The presence of carcinogenic impurities in various drug products is not a new area of debate. Previously, it was found via a case-control study conducted in Denmark that patients taking a cumulative dose of ≥50,000 mg of hydrochlorothiazide (one of the most commonly prescribed anti-hypertensive medications), appeared to have a higher risk of being diagnosed with melanoma compared with those who never used the drug (adjusted odds ratio [OR] 1.22, 95% CI 1.09 to 1.36). Prior to these findings the same group of researchers also found an association between hydrochlorothiazide use and squamous cell carcinoma (SCC) of the lip in 2017. Dr. Pottegård (University of Southern Denmark) and colleagues found that exposure to hydrochlorothiazide increased the risk of development of squamous cell carcinoma in a dose-response manner (p < 0.001), meaning that higher doses tend to increase the risk even further.
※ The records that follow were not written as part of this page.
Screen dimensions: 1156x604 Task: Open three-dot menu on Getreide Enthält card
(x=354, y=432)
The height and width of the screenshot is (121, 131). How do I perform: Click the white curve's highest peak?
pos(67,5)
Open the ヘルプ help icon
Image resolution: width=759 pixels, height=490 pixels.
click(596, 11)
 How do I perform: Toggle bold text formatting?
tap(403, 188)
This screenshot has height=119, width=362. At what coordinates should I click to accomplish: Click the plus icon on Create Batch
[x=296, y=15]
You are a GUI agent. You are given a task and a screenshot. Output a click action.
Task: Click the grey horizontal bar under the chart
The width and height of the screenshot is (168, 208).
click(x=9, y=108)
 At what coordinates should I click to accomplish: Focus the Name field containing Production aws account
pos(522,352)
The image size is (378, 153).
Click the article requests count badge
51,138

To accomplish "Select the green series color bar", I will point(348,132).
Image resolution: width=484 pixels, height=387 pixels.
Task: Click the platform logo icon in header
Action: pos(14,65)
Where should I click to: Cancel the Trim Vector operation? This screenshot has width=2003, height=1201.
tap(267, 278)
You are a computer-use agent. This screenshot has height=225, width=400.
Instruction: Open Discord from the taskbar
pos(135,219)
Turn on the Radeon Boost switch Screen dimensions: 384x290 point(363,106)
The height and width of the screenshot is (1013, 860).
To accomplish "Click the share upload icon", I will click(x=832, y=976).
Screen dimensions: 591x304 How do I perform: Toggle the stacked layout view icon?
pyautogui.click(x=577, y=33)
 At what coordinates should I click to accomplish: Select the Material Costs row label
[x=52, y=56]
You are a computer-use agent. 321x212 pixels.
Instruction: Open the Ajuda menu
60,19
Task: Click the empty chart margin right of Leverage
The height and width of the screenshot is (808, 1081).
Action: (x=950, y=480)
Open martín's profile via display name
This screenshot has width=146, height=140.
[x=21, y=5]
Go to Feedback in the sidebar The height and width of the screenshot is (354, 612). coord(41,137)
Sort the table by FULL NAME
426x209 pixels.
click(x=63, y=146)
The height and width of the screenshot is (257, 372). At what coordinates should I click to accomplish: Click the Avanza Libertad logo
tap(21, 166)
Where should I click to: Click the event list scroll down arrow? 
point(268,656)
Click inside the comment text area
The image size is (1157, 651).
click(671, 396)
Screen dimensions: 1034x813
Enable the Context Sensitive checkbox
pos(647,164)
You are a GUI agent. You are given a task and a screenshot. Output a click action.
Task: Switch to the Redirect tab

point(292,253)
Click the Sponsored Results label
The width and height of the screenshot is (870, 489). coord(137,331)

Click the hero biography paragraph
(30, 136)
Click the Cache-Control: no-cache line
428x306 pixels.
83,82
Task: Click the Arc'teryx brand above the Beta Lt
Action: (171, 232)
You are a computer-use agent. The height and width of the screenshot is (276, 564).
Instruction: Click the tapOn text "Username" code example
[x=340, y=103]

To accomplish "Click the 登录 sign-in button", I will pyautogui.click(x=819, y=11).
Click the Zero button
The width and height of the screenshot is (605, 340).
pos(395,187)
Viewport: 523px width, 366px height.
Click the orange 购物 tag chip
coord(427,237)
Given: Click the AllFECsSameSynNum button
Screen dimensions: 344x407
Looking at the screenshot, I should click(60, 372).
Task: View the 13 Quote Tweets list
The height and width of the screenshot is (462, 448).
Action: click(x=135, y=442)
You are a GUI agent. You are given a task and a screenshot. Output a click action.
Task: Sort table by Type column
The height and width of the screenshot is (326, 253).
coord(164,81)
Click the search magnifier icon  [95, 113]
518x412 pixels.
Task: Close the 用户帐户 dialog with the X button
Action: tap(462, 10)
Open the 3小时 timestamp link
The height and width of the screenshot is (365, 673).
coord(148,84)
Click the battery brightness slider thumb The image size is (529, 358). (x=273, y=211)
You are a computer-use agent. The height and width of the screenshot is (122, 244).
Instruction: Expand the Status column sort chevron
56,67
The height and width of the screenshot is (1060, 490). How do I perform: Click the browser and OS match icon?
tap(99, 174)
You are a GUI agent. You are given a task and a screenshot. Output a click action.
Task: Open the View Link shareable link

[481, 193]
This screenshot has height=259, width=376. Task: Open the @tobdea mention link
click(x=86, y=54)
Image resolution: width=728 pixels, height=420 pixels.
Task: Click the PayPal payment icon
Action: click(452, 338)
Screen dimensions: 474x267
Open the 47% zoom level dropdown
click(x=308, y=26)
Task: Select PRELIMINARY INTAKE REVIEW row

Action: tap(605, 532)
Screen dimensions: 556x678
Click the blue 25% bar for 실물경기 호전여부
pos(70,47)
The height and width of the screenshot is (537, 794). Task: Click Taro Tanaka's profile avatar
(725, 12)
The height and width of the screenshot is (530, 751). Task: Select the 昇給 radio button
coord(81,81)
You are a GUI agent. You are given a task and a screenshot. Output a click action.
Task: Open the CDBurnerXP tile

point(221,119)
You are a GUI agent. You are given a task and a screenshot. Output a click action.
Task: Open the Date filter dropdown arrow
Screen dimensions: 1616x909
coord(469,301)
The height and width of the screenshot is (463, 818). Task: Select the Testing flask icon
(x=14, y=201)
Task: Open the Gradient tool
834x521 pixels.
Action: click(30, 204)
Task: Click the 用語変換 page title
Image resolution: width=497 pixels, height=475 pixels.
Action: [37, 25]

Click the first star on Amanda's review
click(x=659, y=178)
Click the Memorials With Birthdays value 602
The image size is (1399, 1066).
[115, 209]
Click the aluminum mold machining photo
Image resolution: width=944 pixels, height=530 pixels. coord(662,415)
Exposure to hydrochlorothiazide was associated with an adjusted OR for SCC lip cancer of 2.1 (95% confidence interval (CI): 1.7-2.6), increasing to 3.9 (95%CI: 3.0-4.9) for high use (≥25 000 mg), with the highest cumulative dose category of hydrochlorothiazide (≥100 000 mg) presenting an OR of 7.7 (95%CI: 5.7-10.5).
Although the pharmaceutical industry has played a pivotal role in the manufacture of numerous life-saving drugs that has dramatically transformed medical practice, the current issue points towards the fact that there is a need for more stringent regulations on manufacturing process and distribution of various drugs to ensure patient safety. The combined effort of the FDA and industry to address the recent ARB impurity issue is a step in the right direction but the placement of heightened regulations may have prevented this issue to go unnoticed for four long years.